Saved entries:
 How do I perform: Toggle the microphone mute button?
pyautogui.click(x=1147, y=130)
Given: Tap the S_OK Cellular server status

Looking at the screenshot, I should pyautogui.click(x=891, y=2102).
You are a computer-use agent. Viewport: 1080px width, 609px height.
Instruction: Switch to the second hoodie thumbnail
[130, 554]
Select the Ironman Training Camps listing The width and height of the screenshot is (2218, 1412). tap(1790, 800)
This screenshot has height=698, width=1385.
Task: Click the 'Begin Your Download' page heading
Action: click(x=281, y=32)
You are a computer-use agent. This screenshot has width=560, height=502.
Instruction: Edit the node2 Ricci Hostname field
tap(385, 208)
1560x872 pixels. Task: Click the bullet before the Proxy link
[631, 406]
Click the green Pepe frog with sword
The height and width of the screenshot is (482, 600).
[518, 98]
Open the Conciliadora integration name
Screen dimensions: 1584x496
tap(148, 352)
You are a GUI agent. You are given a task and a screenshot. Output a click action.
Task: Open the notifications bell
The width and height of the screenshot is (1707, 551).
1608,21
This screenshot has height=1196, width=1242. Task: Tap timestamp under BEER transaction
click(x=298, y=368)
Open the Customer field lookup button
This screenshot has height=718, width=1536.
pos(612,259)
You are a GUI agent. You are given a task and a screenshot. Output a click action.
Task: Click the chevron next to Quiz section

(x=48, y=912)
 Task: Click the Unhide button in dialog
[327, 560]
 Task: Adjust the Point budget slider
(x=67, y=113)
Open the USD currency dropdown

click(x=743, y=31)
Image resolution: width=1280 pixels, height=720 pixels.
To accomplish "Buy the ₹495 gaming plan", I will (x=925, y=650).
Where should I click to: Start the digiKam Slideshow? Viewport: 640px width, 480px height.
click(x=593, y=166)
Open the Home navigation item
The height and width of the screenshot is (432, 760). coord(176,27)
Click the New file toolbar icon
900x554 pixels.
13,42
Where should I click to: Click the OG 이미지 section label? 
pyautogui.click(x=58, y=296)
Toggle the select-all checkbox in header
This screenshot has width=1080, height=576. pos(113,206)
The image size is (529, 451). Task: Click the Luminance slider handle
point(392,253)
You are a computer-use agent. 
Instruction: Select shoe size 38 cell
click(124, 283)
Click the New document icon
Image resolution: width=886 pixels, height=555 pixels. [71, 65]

### What needs to be done
All the data must be duplicated exactly, with nothing added or removed.

### Reply to the exercise
 How do I perform: Toggle the microphone mute button?
pyautogui.click(x=1147, y=130)
Given: Tap the S_OK Cellular server status

Looking at the screenshot, I should pyautogui.click(x=891, y=2102).
You are a computer-use agent. Viewport: 1080px width, 609px height.
Instruction: Switch to the second hoodie thumbnail
[130, 554]
Select the Ironman Training Camps listing The width and height of the screenshot is (2218, 1412). tap(1790, 800)
This screenshot has height=698, width=1385.
Task: Click the 'Begin Your Download' page heading
Action: click(x=281, y=32)
You are a computer-use agent. This screenshot has width=560, height=502.
Instruction: Edit the node2 Ricci Hostname field
tap(385, 208)
1560x872 pixels. Task: Click the bullet before the Proxy link
[631, 406]
Click the green Pepe frog with sword
The height and width of the screenshot is (482, 600).
[518, 98]
Open the Conciliadora integration name
Screen dimensions: 1584x496
tap(148, 352)
You are a GUI agent. You are given a task and a screenshot. Output a click action.
Task: Open the notifications bell
The width and height of the screenshot is (1707, 551).
1608,21
This screenshot has height=1196, width=1242. Task: Tap timestamp under BEER transaction
click(x=298, y=368)
Open the Customer field lookup button
This screenshot has height=718, width=1536.
pos(612,259)
You are a GUI agent. You are given a task and a screenshot. Output a click action.
Task: Click the chevron next to Quiz section

(x=48, y=912)
 Task: Click the Unhide button in dialog
[327, 560]
 Task: Adjust the Point budget slider
(x=67, y=113)
Open the USD currency dropdown

click(x=743, y=31)
Image resolution: width=1280 pixels, height=720 pixels.
To accomplish "Buy the ₹495 gaming plan", I will (x=925, y=650).
Where should I click to: Start the digiKam Slideshow? Viewport: 640px width, 480px height.
click(x=593, y=166)
Open the Home navigation item
The height and width of the screenshot is (432, 760). coord(176,27)
Click the New file toolbar icon
900x554 pixels.
13,42
Where should I click to: Click the OG 이미지 section label? 
pyautogui.click(x=58, y=296)
Toggle the select-all checkbox in header
This screenshot has width=1080, height=576. pos(113,206)
The image size is (529, 451). Task: Click the Luminance slider handle
point(392,253)
You are a computer-use agent. 
Instruction: Select shoe size 38 cell
click(124, 283)
Click the New document icon
Image resolution: width=886 pixels, height=555 pixels. [71, 65]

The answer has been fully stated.